The Renegado, or The Gentleman of Venice is a late Jacobean stage play, a tragicomedy written by Philip Massinger and first published in 1630. The play has attracted critical attention for its treatment of cultural conflict between Christian Europe and Muslim North Africa.

Massinger based the plot of his play on a novel by Miguel de Cervantes titled Los Baños de Argel, which had been printed in 1615.
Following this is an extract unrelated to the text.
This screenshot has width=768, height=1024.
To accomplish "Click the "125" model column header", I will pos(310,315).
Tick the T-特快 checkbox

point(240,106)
==Performance and publication==
The Renegado was licensed for performance by Sir Henry Herbert, the Master of the Revels, on 17 April 1624. It was acted at the Cockpit Theatre by the Lady Elizabeth's Men; when that troupe was merged or re-organized into Queen Henrietta's Men in the following year, 1625, the play remained in their repertory. The 1630 quarto was printed by Augustine Matthews for the bookseller John Waterson; it bears commendatory verses, including one by James Shirley. Massinger dedicated his drama to George Harding, 8th Baron Berkeley, a prominent literary patron of the day who was the dedicatee of Burton's The Anatomy of Melancholy (1621) and Webster's The Duchess of Malfi (1623), among other works.

The play was revived in 1662, early in the Restoration era.

==The cast==
The 1630 quarto features a cast list for the play, making The Renegado one of the few plays in English Renaissance drama for which cast information exists. (Only five cast lists survive for the entire history of Queen Henrietta's Men. The others are for The Fair Maid of the West, Hannibal and Scipio, King John and Matilda, and The Wedding.) The actors and their roles were:

| Role | Actor |
|---|---|
| Asambeg, Viceroy of Tunis | John Blaney |
| Mustapha, basha of Aleppo | John Sumner |
| Vitelli, a Venetian genleman, disguised as a merchant | Michael Bowyer |
| Francisco, a Jesuit | William Reignalds |
| Antonio Grimaldi, the Renegado | William Allen |
| Carazie, an eunuch | William Robbins |
| Gazet, servant to Vitelli | Edward Shakerley |
| Donusa, niece to Amurath | Edward Rogers |
| Paulina, sister to Vitelli | Theophilus Bird |

==Synopsis==
Set in Tunis, the titular "renegado" is Antonio Grimaldi, who has converted to Islam and become a pirate. The true protagonist of the play, however, is Vitelli, a Venetian gentleman; he has come to Tunis disguised as a merchant, in order to search for his sister Paulina, who has been captured by Grimaldi's pirates and sold into the harem of the city's Viceroy, Asambeg. Even in the harem, however, Paulina's virtue is protected by an amulet she wears around her neck; Asambeg is infatuated with her and treats her with respect. A Turkish princess named Donusa falls in love with Vitelli; when this is discovered, they are both imprisoned in the Black Tower. Donusa tries to convince Vitelli to convert to Islam and marry her, and so gain freedom for them both; Vitelli refuses, and in their ensuing conversation converts Donusa to Christianity.

The renegade Grimaldi falls afoul of Asambeg's bad temper, and his career as a pirate is finished. He experiences remorse for his past, and engineers the escape of Vitelli, Donusa, Paulina, and himself from Tunis back to Italy.

==Critical commentary==

Nineteenth-century critics tended to interpret the play's positive portrayal of a Jesuit confessor as a sign of Massinger's own supposed Roman Catholicism. The play's inclusion of a eunuch character has also drawn comment.

Jowitt, in the early 21st century, reads The Renegado as a political allegory on the Prince of Wales and the Duke of Buckingham's failed trip to woo the Infanta Maria in the Spanish. Donusa and Vitelli are viewed as personifying Maria and the Prince. The ideological difficulties involved in their relationship can then be seen as raising doubts about the wisdom of such a match. Francisco's Jesuitical character is then an allegory of the Duke of Buckingham.

==Sources==
- Fuchs, Barbara. Mimesis and Empire: The New World, Islam, and European Identities. Cambridge, Cambridge University Press, 2004.
- Garrett, Martin. Massinger: The Critical Heritage. London, Routledge, 1991.
- Schelling, Felix Emmanuel. Elizabethan Drama 1558–1642. 2 Volumes, Boston, Houghton Mifflin, 1908.
- Vitkus, Daniel J. Three Turk Plays from Early Modern England: Selimus, A Christian Turned Turk, and The Renegado. New York, Columbia University Press, 2000.